Codes and Frequencies
For persons who did not have health insurance coverage through Medicare or private insurance coverage, HINORPOORH indicates the person did not have insurance because they indicated they "can't obtain because of poor health, illness, or age". Respondents were handed a card which listed reasons for no insurance and were asked to pick all that applied, or could specify "other".
The response categories listed on the card changed over time, although the response, "can't obtain because of poor health, illness, or age" remained consistent across years.
For 1976 to 1989, persons may have had coverage through other public programs, such as Medicare (1976) Medicaid (1976 and 1980) or military health care (1976-1989). For 1976 to 1996, individuals may have also been covered through the government programs Aid to Families with Dependent Children or Supplemental Security Income. Coverage through these programs was not asked about until after the question for HINORPOORH in the survey. For 1993 to 1996, individuals were asked about coverage through these public programs before being asked about reasons for not having coverage (and thus are not in the universe for HINORPOORH). However, for 1993 to 1996, respondents could also indicate the person had insurance through "some other health plan."
The definition of private health insurance remained fairly consistent, except for 1993 to 1996 when single service plans were considered a form of health insurance. Thus individuals with such plans are not in the universe for HINORPOORH for these years. Coverage refers to at the time of the survey, except for 1993 to 1996, when it is in the previous month. See the Comparability tab for more details.
Changes in the universe and the choice of responses available to respondents reduce comparability over time. For 1993 to 1996 those with single service insurance plans are not included in the universe (they were not asked reasons for no insurance). Individuals with such plans were considered to be covered by insurance. Prior to 1989, information on single service plans was not collected and these plans may have been rare. For 1980 to 1989, only individuals who did not have comprehensive private insurance coverage or Medicare were asked about reasons for "no insurance".

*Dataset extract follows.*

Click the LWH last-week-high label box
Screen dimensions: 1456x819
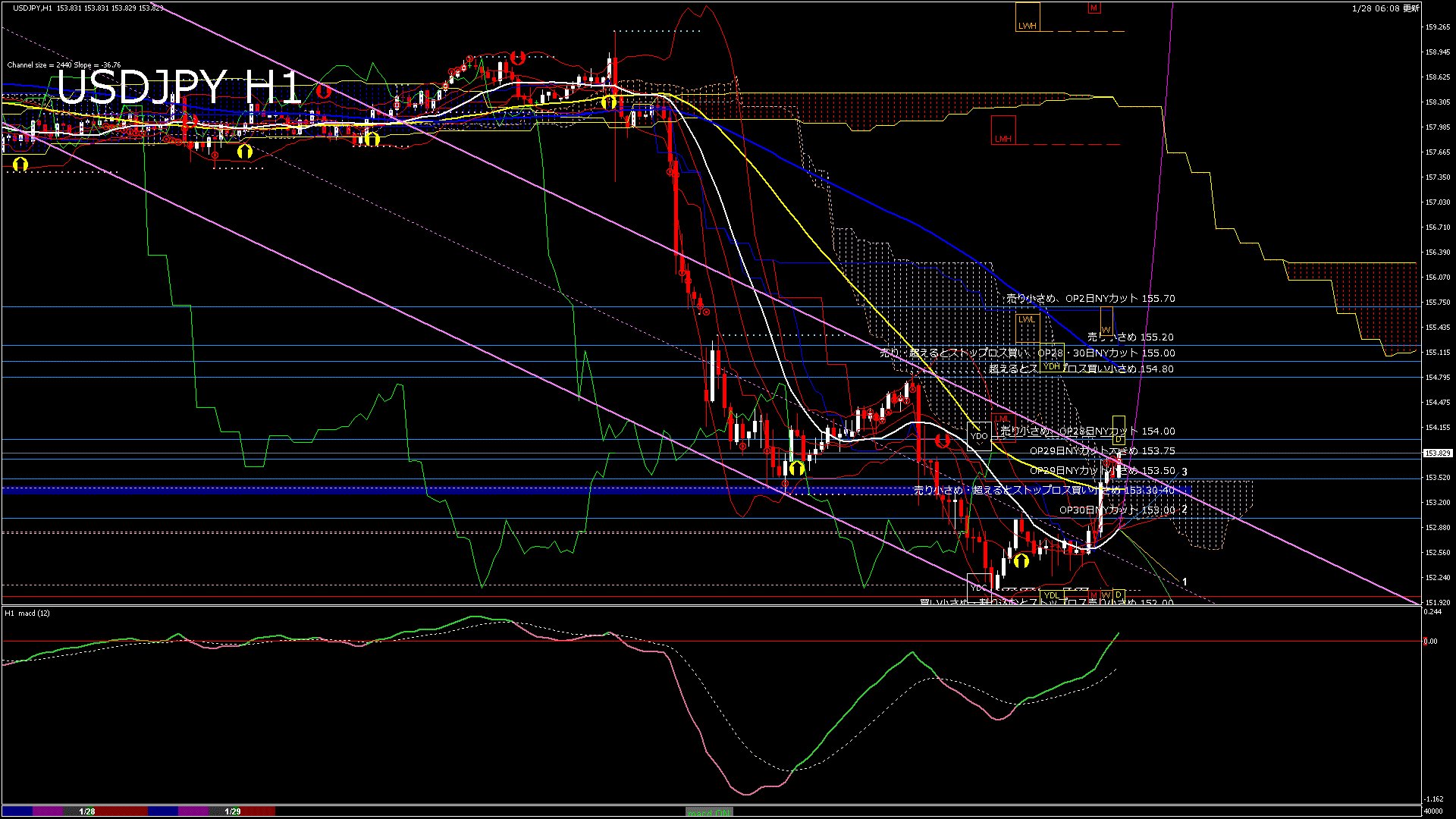tap(1028, 17)
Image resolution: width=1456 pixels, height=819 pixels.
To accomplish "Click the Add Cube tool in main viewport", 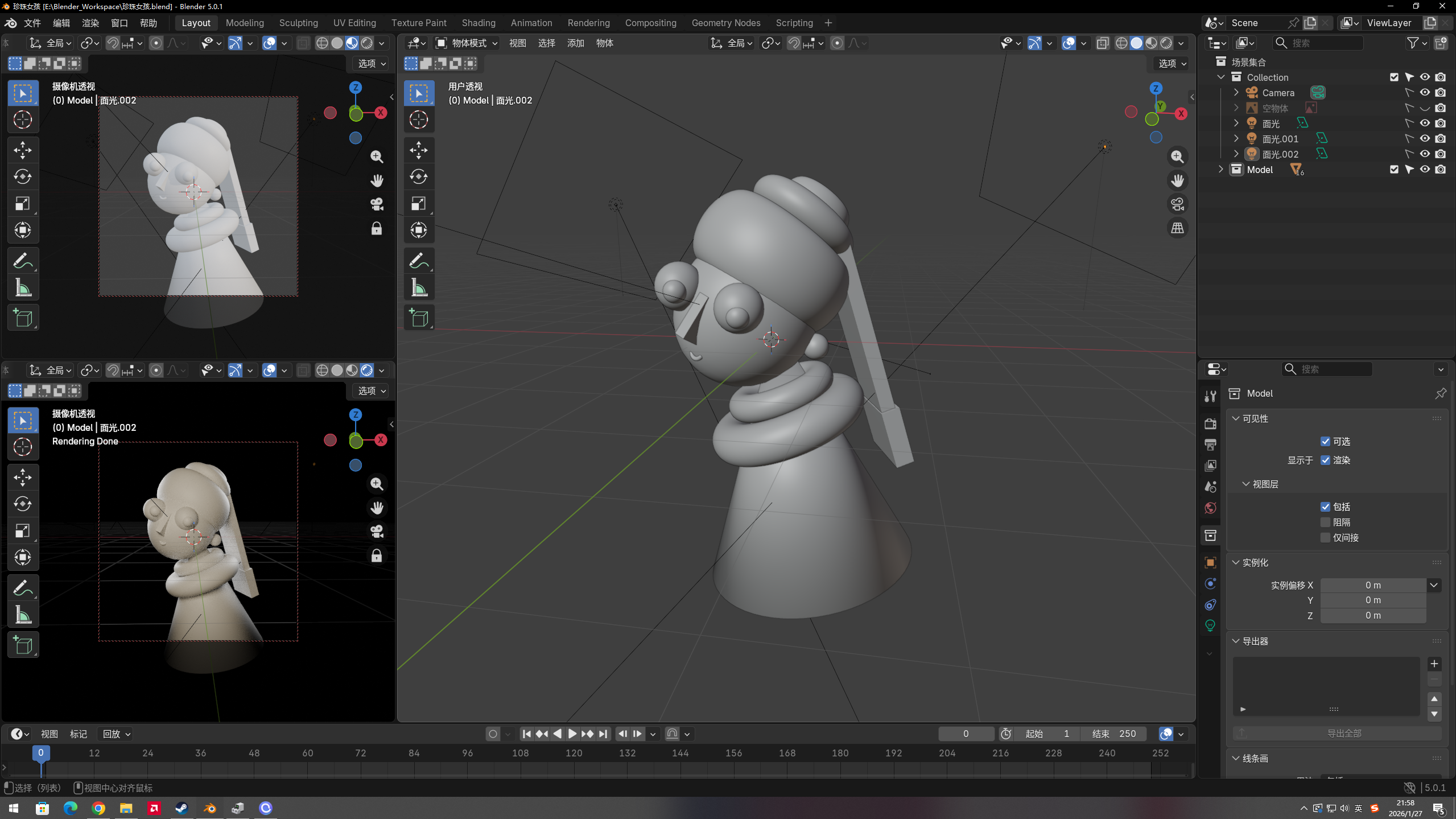I will pos(419,318).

For the years 1976 to 1989, persons may have been covered through other forms of public assistance, such as Medicare, Medicaid, or military health care. Questions on these programs came afterthe question for "reason for no insurance" in the survey. For example, for 1980 and 1976, respondents could select "coverage through Medicaid" as a reason for no insurance. For 1993 to 1996 coverage through these programs were asked about prior to the question on reasons for no insurance. However, respondents could indicate the person coverage through some other plan (HINOROTHPLAN).
Users should not compare this variable with variables for reasons for no insurance for 1997 forward. For example, HINORPOORH is not comparable with variables for 1997 forward (such as HISTOP12) which indicates the insurance company refused coverage. From 1997 forward, the NCHS began editing the insurance coverage variables to ensure accuracy (see also the variable description for HINOTCOVE, for example).

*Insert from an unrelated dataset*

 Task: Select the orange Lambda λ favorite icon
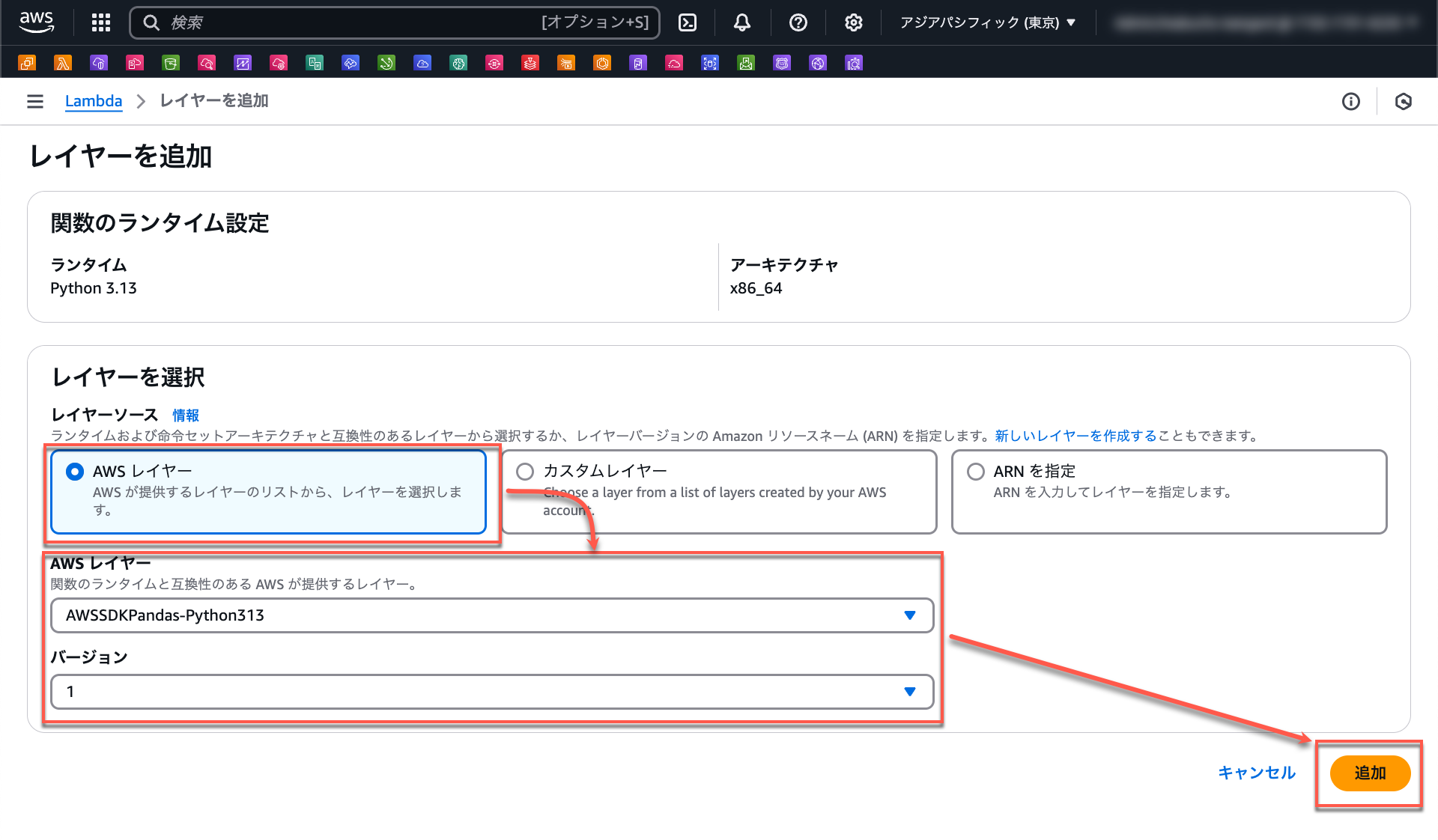63,63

During the course of data editing, the NCHS discovered many errors in the responses to questions about insurance coverage. Often, respondents misclassified the type of insurance they had. This might be shown, for example, by a mismatch between the verbatim name of an insurance plan and the type of insurance coverage the person selected from the categories on the card. The variables for 1997 forward reflect editing that ensured the individual lacked any insurance coverage. Other differences which reduce comparability are changes in the universe. For 1997 the universe includes only those without insurance for less than 3 years and for all years from 1997 forward, those with single service plans are asked about reasons for no insurance.
- 1976: Persons not covered by Medicaid, Medicare, or insurance that paid for any part of hospital, doctor or surgeon's bill (or who only had a health insurance plan that paid for accidents).
- 1980; 1982; 1984: Persons not covered by Medicare or health insurance that paid for any part of hospital, doctor, or surgeon's bill (or who only had a health insurance plan that paid for accidents).
- 1983: Persons quarters 3 or 4 not covered by Medicare or health insurance that paid for any part of hospital, doctor, or surgeon's bill (or who only had a health insurance plan that paid for accidents).
- 1986: Persons not covered by Medicare or health insurance that paid for any part of hospital, doctor, surgeon or dentist's bill (or who only had a health insurance plan that paid for accidents).
- 1989: Persons not covered by Medicare or any health insurance plans, including single service plans.
- 1993: Persons in quarters 3 or 4 not covered by Medicaid, Medicare, other public assistance, Indian Health insurance, CHAMPUS/CHAMP-VA, other military health care, or any private health insurance plan.
- 1994-1996: Persons not covered by Medicaid, Medicare, other public assistance, Indian Health insurance, CHAMPUS/CHAMP-VA, other military health care, or any private health insurance plan.